- _WHAT YOU NEED TO DO_: After finding the line with "Given: Open the Playground" in the data below, set down exactly each line through the one with "The width and height of the screenshot is (706, 1568).", inclusive, and stop there.

- _DATA TO EXAMINE_:

○ ○ ○ ○

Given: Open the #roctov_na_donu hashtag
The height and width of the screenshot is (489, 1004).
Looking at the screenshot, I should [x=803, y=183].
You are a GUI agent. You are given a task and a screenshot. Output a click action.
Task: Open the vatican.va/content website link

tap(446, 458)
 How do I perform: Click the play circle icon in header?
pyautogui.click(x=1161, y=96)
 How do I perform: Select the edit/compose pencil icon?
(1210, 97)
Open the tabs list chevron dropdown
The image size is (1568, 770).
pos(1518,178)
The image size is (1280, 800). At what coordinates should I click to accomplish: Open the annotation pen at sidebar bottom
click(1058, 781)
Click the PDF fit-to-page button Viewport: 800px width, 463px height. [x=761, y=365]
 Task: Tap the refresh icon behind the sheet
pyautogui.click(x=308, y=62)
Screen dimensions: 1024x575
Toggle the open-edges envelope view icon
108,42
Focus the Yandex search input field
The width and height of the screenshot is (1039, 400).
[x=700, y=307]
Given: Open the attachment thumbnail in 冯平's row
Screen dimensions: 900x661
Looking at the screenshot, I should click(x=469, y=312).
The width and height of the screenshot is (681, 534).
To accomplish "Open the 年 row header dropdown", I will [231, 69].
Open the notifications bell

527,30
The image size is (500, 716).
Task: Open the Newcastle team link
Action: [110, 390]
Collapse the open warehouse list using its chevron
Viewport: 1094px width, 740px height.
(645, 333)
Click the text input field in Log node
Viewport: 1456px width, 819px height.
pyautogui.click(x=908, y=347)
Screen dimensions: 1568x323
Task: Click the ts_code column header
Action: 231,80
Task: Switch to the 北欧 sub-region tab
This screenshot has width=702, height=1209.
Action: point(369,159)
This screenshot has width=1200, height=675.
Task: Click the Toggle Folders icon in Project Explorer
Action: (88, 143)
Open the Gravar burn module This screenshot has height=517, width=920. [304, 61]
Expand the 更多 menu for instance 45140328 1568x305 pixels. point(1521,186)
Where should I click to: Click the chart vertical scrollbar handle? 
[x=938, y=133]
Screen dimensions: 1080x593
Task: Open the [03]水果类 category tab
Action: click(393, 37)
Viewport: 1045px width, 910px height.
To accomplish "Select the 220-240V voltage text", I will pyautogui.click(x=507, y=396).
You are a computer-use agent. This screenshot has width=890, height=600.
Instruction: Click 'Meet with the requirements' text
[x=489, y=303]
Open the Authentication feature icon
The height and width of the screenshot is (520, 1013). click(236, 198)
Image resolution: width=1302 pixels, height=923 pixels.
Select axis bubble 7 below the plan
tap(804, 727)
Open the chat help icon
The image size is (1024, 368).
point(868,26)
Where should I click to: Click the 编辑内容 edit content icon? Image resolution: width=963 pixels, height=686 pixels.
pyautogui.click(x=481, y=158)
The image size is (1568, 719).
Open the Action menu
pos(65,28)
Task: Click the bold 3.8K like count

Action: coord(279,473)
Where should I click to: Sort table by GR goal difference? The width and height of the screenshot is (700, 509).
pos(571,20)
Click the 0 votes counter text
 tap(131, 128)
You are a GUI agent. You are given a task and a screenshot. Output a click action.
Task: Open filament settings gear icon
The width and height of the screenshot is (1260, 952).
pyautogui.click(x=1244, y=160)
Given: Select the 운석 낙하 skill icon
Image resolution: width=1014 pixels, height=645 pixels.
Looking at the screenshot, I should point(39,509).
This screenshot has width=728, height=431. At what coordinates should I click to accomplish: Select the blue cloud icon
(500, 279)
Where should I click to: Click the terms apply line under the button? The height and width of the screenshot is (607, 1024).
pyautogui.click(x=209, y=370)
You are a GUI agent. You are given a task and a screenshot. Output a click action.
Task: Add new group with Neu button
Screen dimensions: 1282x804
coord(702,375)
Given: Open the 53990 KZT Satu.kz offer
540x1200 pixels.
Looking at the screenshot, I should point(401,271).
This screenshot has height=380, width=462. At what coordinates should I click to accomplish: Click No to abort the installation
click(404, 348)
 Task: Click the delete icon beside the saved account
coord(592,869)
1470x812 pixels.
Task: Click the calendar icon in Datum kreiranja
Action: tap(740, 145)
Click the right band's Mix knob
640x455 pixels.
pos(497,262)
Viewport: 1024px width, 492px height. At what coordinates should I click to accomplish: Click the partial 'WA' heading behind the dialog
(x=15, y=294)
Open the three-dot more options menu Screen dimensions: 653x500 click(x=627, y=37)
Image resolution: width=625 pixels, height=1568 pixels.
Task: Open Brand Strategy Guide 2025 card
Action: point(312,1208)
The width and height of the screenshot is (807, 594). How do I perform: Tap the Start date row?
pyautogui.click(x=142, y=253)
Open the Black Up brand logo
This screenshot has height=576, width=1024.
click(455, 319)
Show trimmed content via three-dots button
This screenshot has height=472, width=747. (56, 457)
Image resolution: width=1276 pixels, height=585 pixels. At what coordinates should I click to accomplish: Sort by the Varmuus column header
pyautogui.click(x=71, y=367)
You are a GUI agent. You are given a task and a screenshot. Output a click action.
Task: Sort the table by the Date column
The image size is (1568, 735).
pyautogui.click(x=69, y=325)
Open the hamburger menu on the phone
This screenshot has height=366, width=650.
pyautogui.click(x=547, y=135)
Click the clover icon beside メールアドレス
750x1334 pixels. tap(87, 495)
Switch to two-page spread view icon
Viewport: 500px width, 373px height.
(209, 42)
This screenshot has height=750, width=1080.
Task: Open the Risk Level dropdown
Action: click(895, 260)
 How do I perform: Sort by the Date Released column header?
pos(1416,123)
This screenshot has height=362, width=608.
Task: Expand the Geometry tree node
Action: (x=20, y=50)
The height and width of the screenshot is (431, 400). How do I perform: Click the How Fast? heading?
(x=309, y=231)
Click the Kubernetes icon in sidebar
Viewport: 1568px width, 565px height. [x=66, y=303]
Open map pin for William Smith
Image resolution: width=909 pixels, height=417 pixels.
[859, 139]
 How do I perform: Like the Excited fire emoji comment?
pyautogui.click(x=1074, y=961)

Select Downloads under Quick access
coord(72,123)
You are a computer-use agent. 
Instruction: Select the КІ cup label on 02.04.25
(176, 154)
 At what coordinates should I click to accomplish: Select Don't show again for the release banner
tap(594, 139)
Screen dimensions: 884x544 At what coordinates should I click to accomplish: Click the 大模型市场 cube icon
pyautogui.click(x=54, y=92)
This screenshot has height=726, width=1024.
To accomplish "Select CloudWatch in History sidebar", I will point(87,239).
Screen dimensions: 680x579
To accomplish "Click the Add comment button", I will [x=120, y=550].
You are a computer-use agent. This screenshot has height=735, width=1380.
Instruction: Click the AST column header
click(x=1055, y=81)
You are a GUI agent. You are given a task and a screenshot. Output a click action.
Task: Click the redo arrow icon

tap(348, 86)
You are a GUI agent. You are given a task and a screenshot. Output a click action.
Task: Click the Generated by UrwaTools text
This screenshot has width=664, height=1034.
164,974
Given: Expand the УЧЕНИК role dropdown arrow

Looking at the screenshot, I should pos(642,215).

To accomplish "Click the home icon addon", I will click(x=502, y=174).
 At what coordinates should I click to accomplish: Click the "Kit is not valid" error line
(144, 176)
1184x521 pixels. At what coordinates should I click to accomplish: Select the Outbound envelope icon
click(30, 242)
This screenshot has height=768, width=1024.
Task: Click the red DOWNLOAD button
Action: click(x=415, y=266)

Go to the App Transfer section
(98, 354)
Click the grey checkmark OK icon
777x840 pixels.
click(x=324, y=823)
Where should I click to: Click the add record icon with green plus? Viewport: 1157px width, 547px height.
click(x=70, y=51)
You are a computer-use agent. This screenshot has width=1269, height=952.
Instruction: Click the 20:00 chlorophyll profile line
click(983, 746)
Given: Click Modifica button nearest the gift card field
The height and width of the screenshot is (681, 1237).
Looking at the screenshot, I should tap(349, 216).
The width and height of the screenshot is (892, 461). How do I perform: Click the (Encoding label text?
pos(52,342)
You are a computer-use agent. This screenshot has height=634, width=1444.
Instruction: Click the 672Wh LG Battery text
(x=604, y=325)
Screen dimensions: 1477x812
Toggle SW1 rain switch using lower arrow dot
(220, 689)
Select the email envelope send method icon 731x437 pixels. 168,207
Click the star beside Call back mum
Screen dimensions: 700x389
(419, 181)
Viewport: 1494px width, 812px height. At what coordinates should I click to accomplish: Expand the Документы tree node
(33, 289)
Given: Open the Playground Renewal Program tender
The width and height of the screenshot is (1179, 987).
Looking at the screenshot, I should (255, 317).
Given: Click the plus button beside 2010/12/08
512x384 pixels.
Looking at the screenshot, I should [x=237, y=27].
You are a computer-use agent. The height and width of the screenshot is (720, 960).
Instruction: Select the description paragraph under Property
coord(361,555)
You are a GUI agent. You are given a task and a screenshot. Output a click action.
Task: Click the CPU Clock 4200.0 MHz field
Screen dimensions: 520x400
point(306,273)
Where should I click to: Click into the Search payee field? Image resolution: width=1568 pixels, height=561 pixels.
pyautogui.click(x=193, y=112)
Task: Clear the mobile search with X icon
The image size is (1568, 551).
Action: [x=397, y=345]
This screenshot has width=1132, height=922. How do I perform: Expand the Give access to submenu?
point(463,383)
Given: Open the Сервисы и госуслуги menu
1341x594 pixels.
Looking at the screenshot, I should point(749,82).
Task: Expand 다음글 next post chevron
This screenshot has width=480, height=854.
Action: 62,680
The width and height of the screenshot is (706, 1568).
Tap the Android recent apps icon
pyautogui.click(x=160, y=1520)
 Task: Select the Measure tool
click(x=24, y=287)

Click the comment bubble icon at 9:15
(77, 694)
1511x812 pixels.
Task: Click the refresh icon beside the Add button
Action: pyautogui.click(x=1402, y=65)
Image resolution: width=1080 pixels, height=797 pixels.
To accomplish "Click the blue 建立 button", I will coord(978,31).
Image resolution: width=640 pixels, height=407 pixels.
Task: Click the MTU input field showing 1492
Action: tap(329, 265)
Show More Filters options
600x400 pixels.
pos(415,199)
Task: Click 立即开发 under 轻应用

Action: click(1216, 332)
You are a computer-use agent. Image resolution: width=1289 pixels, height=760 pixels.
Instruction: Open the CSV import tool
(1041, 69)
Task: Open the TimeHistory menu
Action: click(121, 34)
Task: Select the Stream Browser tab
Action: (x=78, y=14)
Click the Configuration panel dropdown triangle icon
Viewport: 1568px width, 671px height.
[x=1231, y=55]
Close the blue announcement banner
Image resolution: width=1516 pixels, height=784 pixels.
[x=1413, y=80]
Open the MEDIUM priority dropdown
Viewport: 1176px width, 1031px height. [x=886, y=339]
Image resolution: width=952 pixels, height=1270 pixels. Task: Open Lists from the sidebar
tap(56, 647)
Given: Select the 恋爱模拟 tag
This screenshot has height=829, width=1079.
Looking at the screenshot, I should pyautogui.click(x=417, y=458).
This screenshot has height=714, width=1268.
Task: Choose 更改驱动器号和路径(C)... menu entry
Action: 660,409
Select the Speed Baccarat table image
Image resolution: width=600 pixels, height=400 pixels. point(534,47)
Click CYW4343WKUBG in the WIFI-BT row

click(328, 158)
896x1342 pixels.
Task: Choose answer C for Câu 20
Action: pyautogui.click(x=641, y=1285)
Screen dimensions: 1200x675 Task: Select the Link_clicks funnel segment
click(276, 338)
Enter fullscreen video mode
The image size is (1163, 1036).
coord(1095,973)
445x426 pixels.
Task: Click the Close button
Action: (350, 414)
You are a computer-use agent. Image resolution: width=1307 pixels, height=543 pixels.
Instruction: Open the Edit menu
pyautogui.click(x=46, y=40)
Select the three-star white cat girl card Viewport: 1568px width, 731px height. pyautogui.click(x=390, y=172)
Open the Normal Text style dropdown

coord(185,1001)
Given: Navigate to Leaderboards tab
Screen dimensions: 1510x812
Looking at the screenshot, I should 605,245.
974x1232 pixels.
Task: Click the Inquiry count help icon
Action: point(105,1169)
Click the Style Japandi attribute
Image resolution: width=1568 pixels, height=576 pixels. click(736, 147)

○ ○ ○ ○

- _THE ANSWER_:
Given: Open the Playground Renewal Program tender
The width and height of the screenshot is (1179, 987).
Looking at the screenshot, I should (255, 317).
Given: Click the plus button beside 2010/12/08
512x384 pixels.
Looking at the screenshot, I should [x=237, y=27].
You are a computer-use agent. The height and width of the screenshot is (720, 960).
Instruction: Select the description paragraph under Property
coord(361,555)
You are a GUI agent. You are given a task and a screenshot. Output a click action.
Task: Click the CPU Clock 4200.0 MHz field
Screen dimensions: 520x400
point(306,273)
Where should I click to: Click into the Search payee field? Image resolution: width=1568 pixels, height=561 pixels.
pyautogui.click(x=193, y=112)
Task: Clear the mobile search with X icon
The image size is (1568, 551).
Action: [x=397, y=345]
This screenshot has width=1132, height=922. How do I perform: Expand the Give access to submenu?
point(463,383)
Given: Open the Сервисы и госуслуги menu
1341x594 pixels.
Looking at the screenshot, I should point(749,82).
Task: Expand 다음글 next post chevron
This screenshot has width=480, height=854.
Action: 62,680
The width and height of the screenshot is (706, 1568).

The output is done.